A violation is an offense that has a penalty of $500 or less, while a misdemeanor can have penalties up to $1,000.00 or one year in local jail. A person’s driving privileges may be suspended for six months if they receive three speeding tickets within 12 months.

The penalties for different charges in municipal courthouses vary depending on the severity of an crimes. For example, if you are caught with marijuana without having a medical prescription for it then you could be fined up to $2,000 or spend up to six months in jail.

Horn Lake Municipal Court Records

Municipal Court records from a municipal government may be difficult to find because they are not always stored in one location or system. The records that a person might need to depend on the type of case they have before the court, where it’s at in the process, and what type of information is required by law to be available.

Common Questions ABOUT the Horn Lake Municipal Court

What is municipal court in Horn Lake, Mississippi?

In Mississippi, the municipal court is a lower court with civil and criminal jurisdiction within a city or municipality. Municipal courts thus have a small area of influence and have limited authority as well, dealing only with petty crimes and misdemeanor charges.

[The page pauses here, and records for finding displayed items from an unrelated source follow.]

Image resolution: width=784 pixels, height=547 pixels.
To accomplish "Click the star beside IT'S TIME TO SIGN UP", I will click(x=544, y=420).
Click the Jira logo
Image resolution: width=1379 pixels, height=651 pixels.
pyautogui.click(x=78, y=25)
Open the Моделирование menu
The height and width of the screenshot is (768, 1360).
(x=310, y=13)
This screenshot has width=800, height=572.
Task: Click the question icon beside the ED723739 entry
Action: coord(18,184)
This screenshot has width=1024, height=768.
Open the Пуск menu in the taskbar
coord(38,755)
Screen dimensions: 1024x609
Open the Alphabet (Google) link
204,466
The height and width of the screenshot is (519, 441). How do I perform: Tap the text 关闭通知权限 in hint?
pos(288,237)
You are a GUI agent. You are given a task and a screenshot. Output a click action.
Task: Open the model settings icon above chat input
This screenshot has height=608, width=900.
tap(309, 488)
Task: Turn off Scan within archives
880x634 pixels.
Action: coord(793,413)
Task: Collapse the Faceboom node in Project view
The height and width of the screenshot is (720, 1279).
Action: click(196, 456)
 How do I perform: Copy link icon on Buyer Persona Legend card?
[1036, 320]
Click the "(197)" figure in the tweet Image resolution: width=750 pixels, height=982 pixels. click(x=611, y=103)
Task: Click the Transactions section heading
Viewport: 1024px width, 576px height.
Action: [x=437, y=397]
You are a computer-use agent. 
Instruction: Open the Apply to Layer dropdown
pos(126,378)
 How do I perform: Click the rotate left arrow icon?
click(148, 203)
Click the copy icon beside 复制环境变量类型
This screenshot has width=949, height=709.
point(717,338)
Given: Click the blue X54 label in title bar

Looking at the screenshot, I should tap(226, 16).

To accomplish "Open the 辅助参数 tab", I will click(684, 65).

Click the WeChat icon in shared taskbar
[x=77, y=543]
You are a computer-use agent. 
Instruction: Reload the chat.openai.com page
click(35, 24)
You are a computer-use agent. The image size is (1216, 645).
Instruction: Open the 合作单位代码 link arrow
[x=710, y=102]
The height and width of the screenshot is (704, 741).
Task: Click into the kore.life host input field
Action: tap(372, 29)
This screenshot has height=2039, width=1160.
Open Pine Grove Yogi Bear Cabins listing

What does the municipal court handle in Horn Lake, Mississippi?

Depending on the size of the municipality, a municipal court can handle a civil division (cases with less than  $15,000 at issue), a traffic/criminal division, or a housing and environmental division. Serious cases/crimes are deal with by higher authorities.

How many judges does the Horn Lake Municipal Court have?

The count of judges depends on the municipality’s population.

How are cases heard in municipal courts in Mississippi?

A municipal courthouse judge may be either elected or appointed to serve for a set term of years or until they retire. Judges are sometimes chosen by the people with each precinct’s results evaluated according to the number of people. Municipal magistrates are generally not lawyers but have some legal education and must complete many hours of continuing courses every year to maintain their licenses.